Charles Dickens

I thought of those old times again, when I saw you sleeping by it. You should be sleeping now. Lie down again, poor child, lie down again!'

With that, he led her to her rude couch, and covering her with the clothes with which she had found herself enveloped when she woke, returned to his seat, whence he moved no more unless to feed the furnace, but remained motionless as a statue. The child continued to watch him for a little time, but soon yielded to the drowsiness that came upon her, and, in the dark strange place and on the heap of ashes, slept as peacefully as if the room had been a palace chamber, and the bed, a bed of down.

When she awoke again, broad day was shining through the lofty openings in the walls, and, stealing in slanting rays but midway down, seemed to make the building darker than it had been at night.
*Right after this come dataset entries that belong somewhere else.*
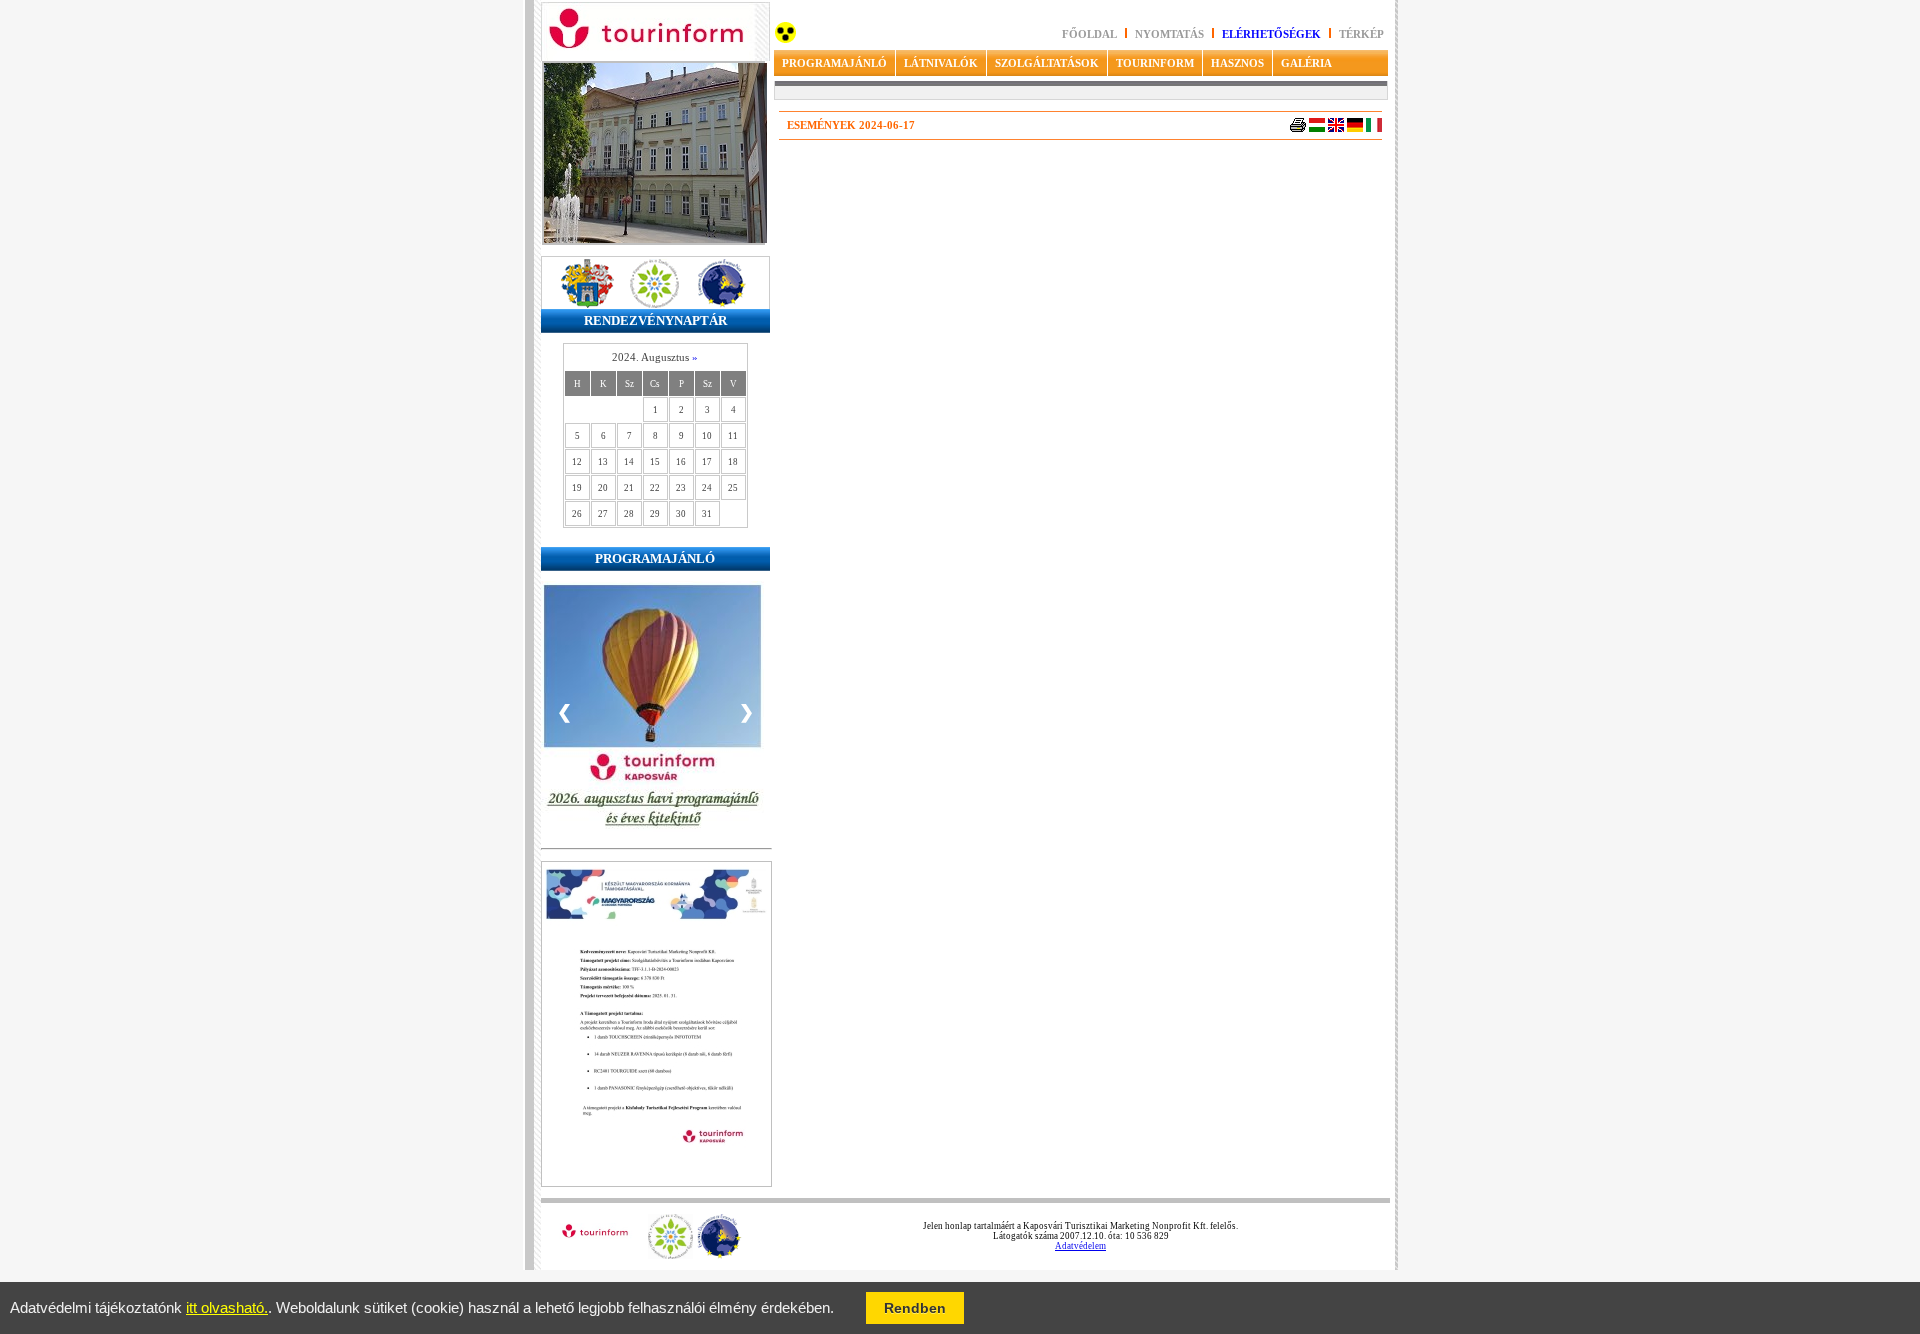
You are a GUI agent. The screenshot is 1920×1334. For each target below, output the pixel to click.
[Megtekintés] (656, 1183)
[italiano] (1374, 128)
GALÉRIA (1306, 63)
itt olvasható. (227, 1308)
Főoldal (1089, 34)
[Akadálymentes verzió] (785, 39)
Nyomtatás (1171, 34)
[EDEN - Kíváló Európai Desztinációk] (719, 1255)
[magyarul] (1317, 128)
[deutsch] (1355, 128)
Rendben (915, 1308)
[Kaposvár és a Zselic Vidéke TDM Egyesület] (670, 1255)
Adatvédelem (1080, 1246)
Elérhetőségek (1271, 34)
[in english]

The clang and tumult were still going on, and the remorseless fires were burning fiercely as before; for few changes of night and day brought rest or quiet there.

Her friend parted his breakfast--a scanty mess of coffee and some coarse bread--with the child and her grandfather, and inquired whither they were going. She told him that they sought some distant country place remote from towns or even other villages, and with a faltering tongue inquired what road they would do best to take.

'I know little of the country,' he said, shaking his head, 'for such as I, pass all our lives before our furnace doors, and seldom go forth to breathe. But there are such places yonder.'

'And far from here?' said Nell.

'Aye surely. How could they be near us, and be green and fresh? The road lies, too, through miles and miles, all lighted up by fires like ours--a strange black road, and one that would frighten you by night.'

'We are here and must go on,' said the child boldly; for she saw that the old man listened with anxious ears to this account.

'Rough people--paths never made for little feet like yours--a dismal blighted way--is there no turning back, my child!'

'There is none,' cried Nell, pressing forward. 'If you can direct us, do. If not, pray do not seek to turn us from our purpose. Indeed you do not know the danger that we shun, and how right and true we are in flying from it, or you would not try to stop us, I am sure you would not.'

'God forbid, if it is so!' said their uncouth protector, glancing from the eager child to her grandfather, who hung his head and bent his eyes upon the ground. 'I'll direct you from the door, the best I can. I wish I could do more.'

He showed them, then, by which road they must leave the town, and what course they should hold when they had gained it. He lingered so long on these instructions, that the child, with a fervent blessing, tore herself away, and stayed to hear no more.

But, before they had reached the corner of the lane, the man came running after them, and, pressing her hand, left something in it-- two old, battered, smoke-encrusted penny pieces. Who knows but they shone as brightly in the eyes of angels, as golden gifts that have been chronicled on tombs?

And thus they separated; the child to lead her sacred charge farther from guilt and shame; the labourer to attach a fresh interest to the spot where his guests had slept, and read new histories in his furnace fire.

CHAPTER 45

In all their journeying, they had never longed so ardently, they had never so pined and wearied, for the freedom of pure air and open country, as now. No, not even on that memorable morning, when, deserting their old home, they abandoned themselves to the mercies of a strange world, and left all the dumb and senseless things they had known and loved, behind--not even then, had they so yearned for the fresh solitudes of wood, hillside, and field, as now, when the noise and dirt and vapour, of the great manufacturing town reeking with lean misery and hungry wretchedness, hemmed them in on every side, and seemed to shut out hope, and render escape impossible.

'Two days and nights!' thought the child.